练习任务 1
请把原文中从"1.2.2 目的蛋白的诱导表达和SDS-PAGE分析 将测序正确的重组质粒（pEHISTEV-PRSV-W-CP）转化E."起、到"000 r/min离心10 min，取上清进行SDS-PAGE电泳。"止（含这两处）的内容原样抄下来。
练习任务 2
根据原文回答：
(a) 挑取的单菌落接种于多少毫升LB液体培养基中？
(b) 第二天振荡培养到OD600值为多少？
(c) 加入2×SDS上样缓冲液后，样品在什么温度下煮沸，煮沸多长时间？
练习任务 3
原文中菌液分为两份后，这两份的诱导条件有什么不同？请用一到三句话说明。

原文材料
——
1.2.2 目的蛋白的诱导表达和SDS-PAGE分析 将测序正确的重组质粒（pEHISTEV-PRSV-W-CP）转化E. coli Rosetta。挑取单菌落接种于5 mL LB液体培养基中（含50 mg/L卡那霉素），37℃培养过夜。第二天按1∶100稀释于20 mL含50 mg/L卡那霉素的LB液体培养基中，37℃、200 r/min振荡培养至OD600值为0.4～0.6。将菌液分为两份，一份加入IPTG使其终浓度分别为0.2、0.4、0.6、0.8、1.0 mmol/L，于28℃、150 r/min诱导4 h；另一份加入IPTG使其终浓度为0.4 mmol/L，于28℃、150 r/min分别诱导1、2、3、4、5、6 h。12 000 r/min离心2 min收集菌体，加适量TE缓冲液（pH 8.0）振荡悬浮，再加入等体积2×SDS上样缓冲液，100℃煮沸5 min，-20℃放置5 min，12 000 r/min离心10 min，取上清进行SDS-PAGE电泳。
——
(数据集条目)
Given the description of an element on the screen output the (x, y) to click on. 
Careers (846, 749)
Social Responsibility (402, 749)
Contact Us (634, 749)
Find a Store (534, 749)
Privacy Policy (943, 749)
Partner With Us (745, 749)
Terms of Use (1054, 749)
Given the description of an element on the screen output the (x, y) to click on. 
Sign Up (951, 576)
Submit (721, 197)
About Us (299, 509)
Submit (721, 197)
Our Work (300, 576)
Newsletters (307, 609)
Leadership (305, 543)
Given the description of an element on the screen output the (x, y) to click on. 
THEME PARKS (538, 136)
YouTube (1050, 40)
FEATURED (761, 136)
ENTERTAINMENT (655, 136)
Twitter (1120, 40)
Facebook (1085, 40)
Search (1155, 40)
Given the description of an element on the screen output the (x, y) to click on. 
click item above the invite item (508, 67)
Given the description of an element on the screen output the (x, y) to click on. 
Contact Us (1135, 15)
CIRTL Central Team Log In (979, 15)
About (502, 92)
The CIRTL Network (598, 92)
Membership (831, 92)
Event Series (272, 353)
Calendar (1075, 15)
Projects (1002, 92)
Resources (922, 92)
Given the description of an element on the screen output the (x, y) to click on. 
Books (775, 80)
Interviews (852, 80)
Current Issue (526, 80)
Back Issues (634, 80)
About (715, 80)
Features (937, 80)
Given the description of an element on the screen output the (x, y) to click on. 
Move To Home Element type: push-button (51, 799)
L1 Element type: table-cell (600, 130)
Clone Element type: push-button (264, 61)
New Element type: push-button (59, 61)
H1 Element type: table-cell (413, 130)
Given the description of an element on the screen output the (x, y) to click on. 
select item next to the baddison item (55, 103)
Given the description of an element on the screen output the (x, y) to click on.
——
练习结果 1
1.2.2 目的蛋白的诱导表达和SDS-PAGE分析 将测序正确的重组质粒（pEHISTEV-PRSV-W-CP）转化E. coli Rosetta。挑取单菌落接种于5 mL LB液体培养基中（含50 mg/L卡那霉素），37℃培养过夜。第二天按1∶100稀释于20 mL含50 mg/L卡那霉素的LB液体培养基中，37℃、200 r/min振荡培养至OD600值为0.4～0.6。将菌液分为两份，一份加入IPTG使其终浓度分别为0.2、0.4、0.6、0.8、1.0 mmol/L，于28℃、150 r/min诱导4 h；另一份加入IPTG使其终浓度为0.4 mmol/L，于28℃、150 r/min分别诱导1、2、3、4、5、6 h。12 000 r/min离心2 min收集菌体，加适量TE缓冲液（pH 8.0）振荡悬浮，再加入等体积2×SDS上样缓冲液，100℃煮沸5 min，-20℃放置5 min，12 000 r/min离心10 min，取上清进行SDS-PAGE电泳。

练习结果 2
(a) 5 mL。
(b) 0.4～0.6。
(c) 100℃，煮沸5 min。

练习结果 3
第一份加入不同量的IPTG，使终浓度分别为0.2、0.4、0.6、0.8、1.0 mmol/L，在28℃、150 r/min下统一诱导4 h。第二份的IPTG终浓度固定为0.4 mmol/L，同样在28℃、150 r/min下，诱导时间分别为1、2、3、4、5、6 h。